Vacas sagradas
Estimado lector, no te alarmes. Este relato no tiene nada que ver con la India, donde, según parece, las vacas son intocables, es decir, no se les mata para que acaben en la mesa de algún comensal. Eso en ese país sería un sacrilegio. Desde luego, si el destino me hubiera escogido para vivir en el cuerpo de ese tipo de animal o reencarnar en uno de ellos, consideraría a la India un paraíso.
Sin duda, una hábil pluma podría escribir una novela alrededor de este tema, pero ese no es mi caso. Al referirme a las “vacas sagradas”, término que ahora parece estar en desuso, lo hago para referirme a los personajes míticos que, por sus ilustres carreras en la abogacía, pasaban a considerarse como semidioses del olimpo jurídico.
En México, en el siglo XIX, recuerdo que se hablaba de Ignacio Vallarta, quien llegó a ser presidente de la Suprema Corte de Justicia en la segunda mitad de ese siglo; a principios del siglo XX, podemos incluir en ese grupo de destacadas vacas sagradas a Luis Cabrera y al famoso cuadrilátero de abogados litigantes compuesto por Querido Moheno, Nemesio García Naranjo, Francisco Modesto de Olaguíbel y José María Lozano. Supongo que la denominación de "cuadrilátero" sería porque eran cuatro los que se subían al ring en las salas de los tribunales a debatir por horas con piezas de oratoria forense que los consagraron en esa categoría cuando, por breve tiempo, en México, los juicios criminales los decidían jurados populares.

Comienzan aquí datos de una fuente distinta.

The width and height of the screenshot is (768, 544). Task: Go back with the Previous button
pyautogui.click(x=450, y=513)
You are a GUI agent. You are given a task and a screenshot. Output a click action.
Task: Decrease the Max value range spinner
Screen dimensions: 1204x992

A mediados del siglo XX, cuando ingresé en 1953 a la UNAM, en su Facultad de Derecho, para estudiar la licenciatura, se reconocían a varias vacas sagradas. Por ejemplo, a Ignacio Burgoa, constitucionalista; a Andrés Serra Rojas, en derecho administrativo; a Alfonso Quiroz Cuarón, criminólogo y criminalista; a Celestino Porte Petit, en derecho penal, y a otros más que mi actual memoria, más flaca que un perro en estado de abandono, recuerda por sus apodos, como "la leona", terror de los alumnos de la licenciatura que cursaban la materia de derecho civil, primer curso, pues solo un puñado de 10 o 20 alumnos aprobaban entre más de 100.
Con el tiempo, como todo en la vida, te vas dando cuenta de que unas vacas sagradas se merecían con creces el mérito de esa denominación, otras apenas y unas más eran producto de una fama inmerecida.

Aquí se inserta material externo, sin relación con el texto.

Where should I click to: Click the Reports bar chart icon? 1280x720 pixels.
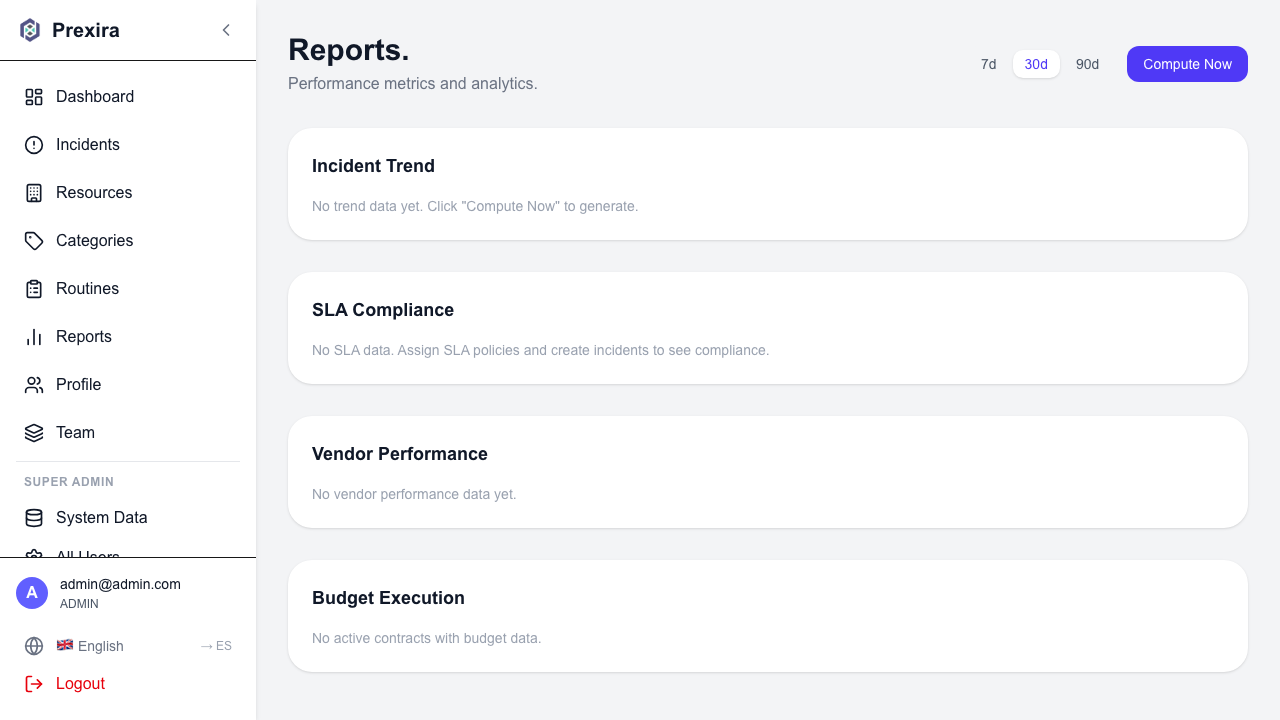33,336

En la Ciudad de México, y supongo que eso sucedía en todos los ámbitos del país y del extranjero, las vacas sagradas creaban cotos de poder en los sitios en que se desenvolvían, y escalar en los terrenos de los tribunales o en los de la academia, o contar con el respaldo de algunos de ellos facilitaba la obtención de cargos, becas, prebendas docentes.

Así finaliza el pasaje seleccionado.